St. Paul Mayor Melvin Carter's proposed 2020 budget includes millions of dollars for local street projects, including eliminating traffic on a portion of Ayd Mill Road to make space for a dedicated bikeway.
Despite $20 million for road reconstruction and resurfacing, Carter said it's not enough to rescue the city's crumbling streets. A week after the release of a public works report calling for about $50 million a year for street maintenance, Carter said the city — as well as the county and state — must step up. Without a cash infusion, most St. Paul streets will be "undrivable in just 20 years," Carter said in his budget address Thursday, echoing the report's findings.
"While there are no shortage of historical reasons for this disinvestment, we don't have time to place blame; we must take responsibility," Carter said. "We must and will work actively with our partners in county and state government to identify new resources to maintain our public right of way."
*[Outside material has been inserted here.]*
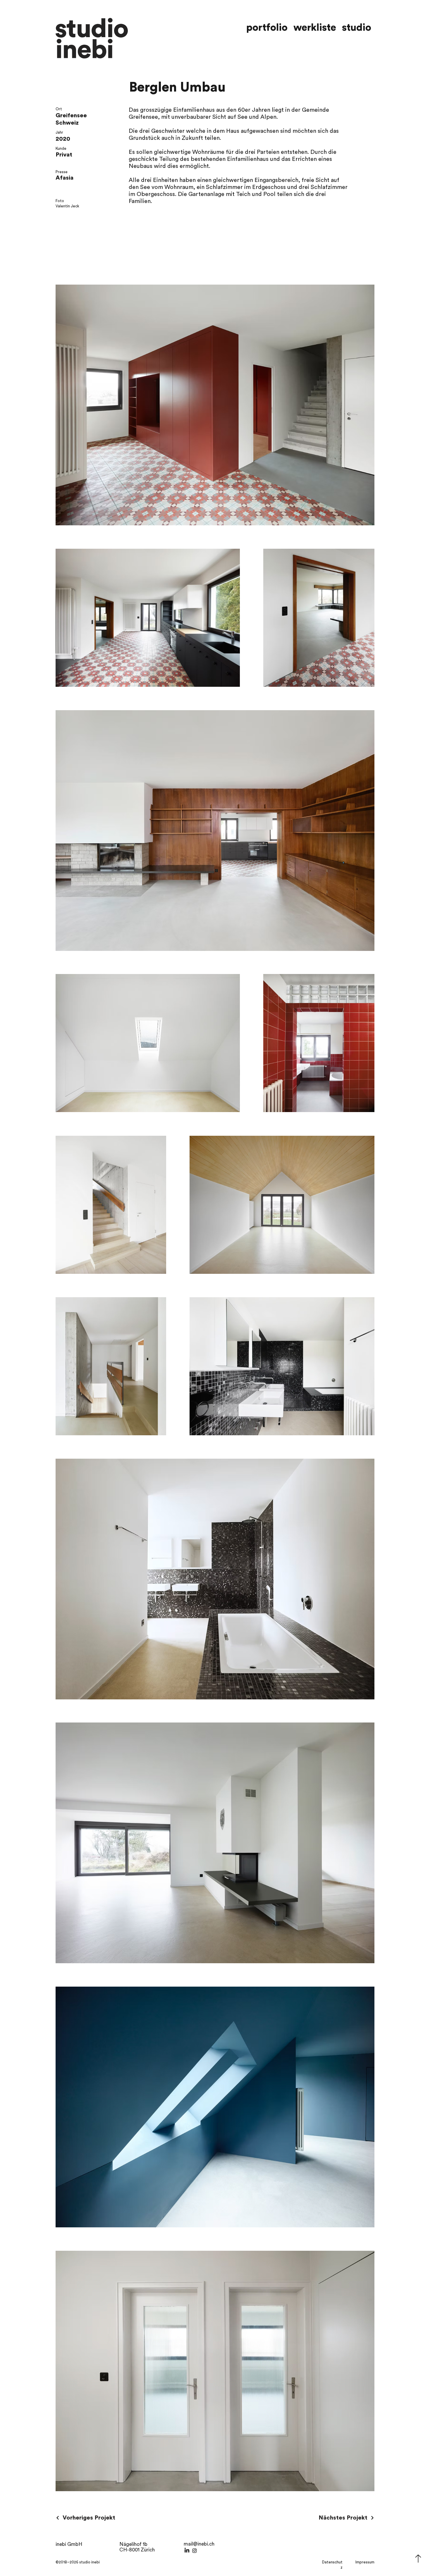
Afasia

The proposed 2020 budget marks the second year of a program that doubled spending on neighborhood street resurfacing and launched a three-year repaving project for downtown streets.
Carter delivered his 2020 budget address to a crowd of about 200 city staff, elected officials and residents at St. Paul's new Frogtown Community Center. His proposed $622 million budget includes a 4.85% property tax levy increase — up $7.6 million from the 2019 budget — after two years of double-digit levy increases.
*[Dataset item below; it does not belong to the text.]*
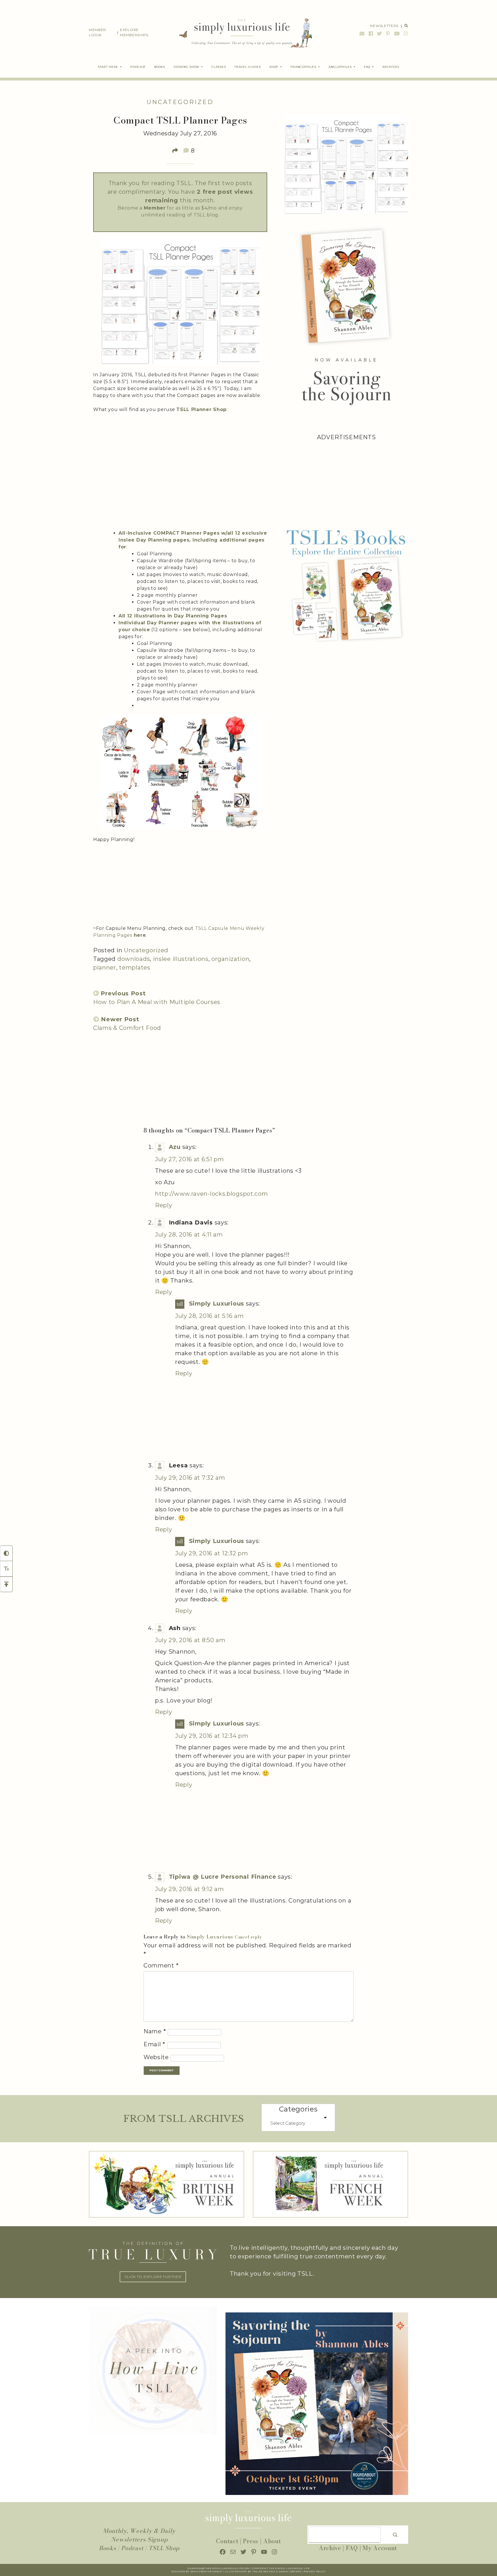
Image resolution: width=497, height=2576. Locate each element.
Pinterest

The levy is the amount of money the city collects in property taxes, not the amount that individual property owners pay. For a median-value home, a 4.85% levy increase translates into an extra $55 a year, Carter said.
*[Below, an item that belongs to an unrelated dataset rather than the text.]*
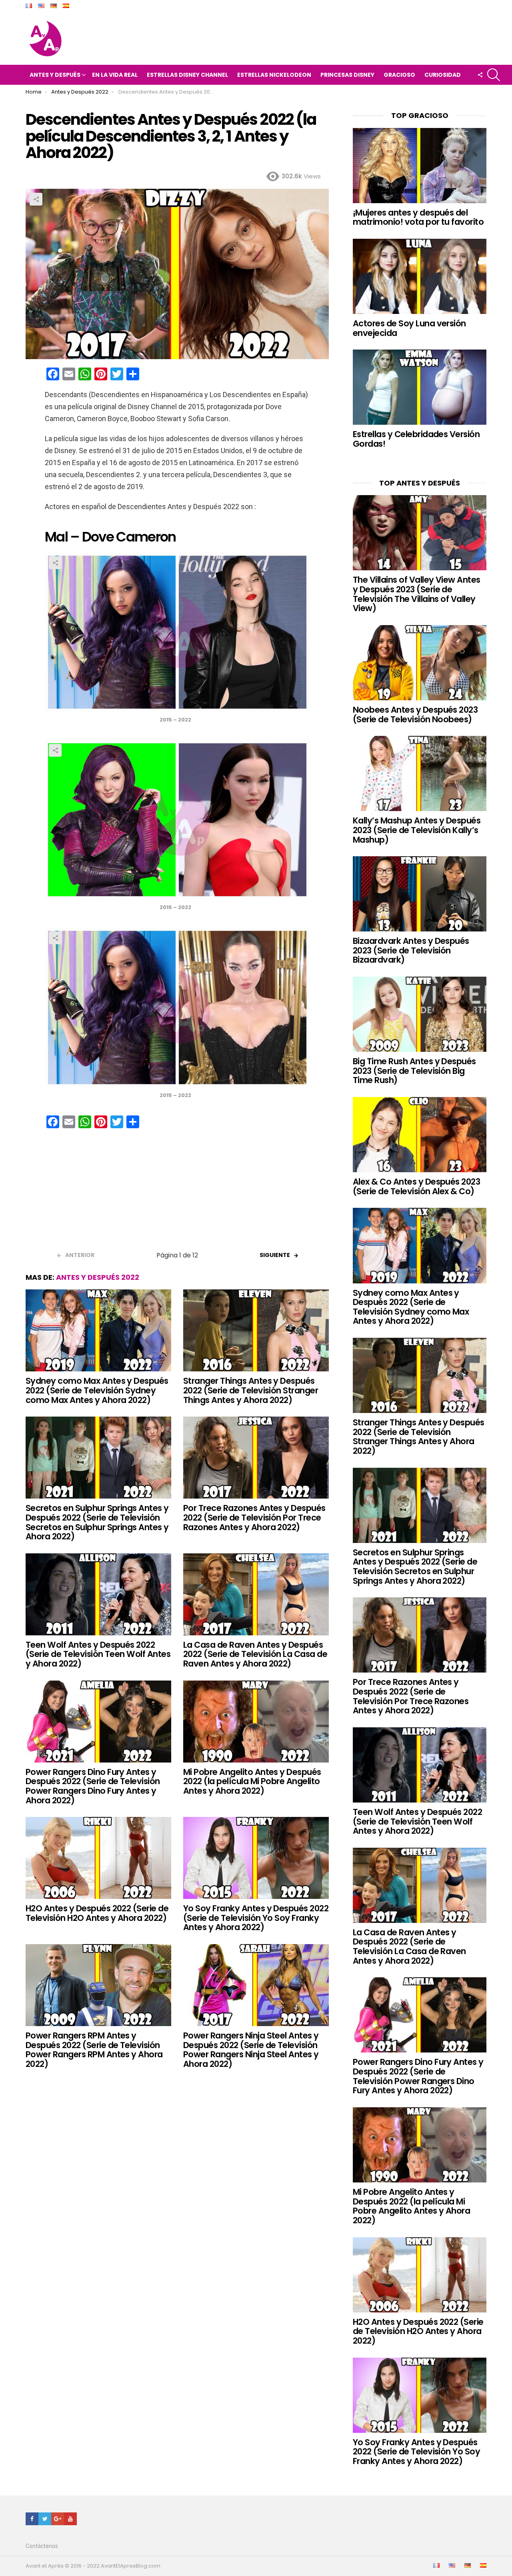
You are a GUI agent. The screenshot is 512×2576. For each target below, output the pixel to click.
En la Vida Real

The new tax dollars will help fill a $17 million gap between city spending and revenue in 2020, due in large part to salary growth for city workers.
Carter's proposal also includes more than $4 million in cuts, including eliminating five sworn police officers, reducing the fire academy by two weeks and scaling back free youth programs. Carter is also proposing a $5 daily fee "for all but our lowest-income families" in Rec Check after-school programs.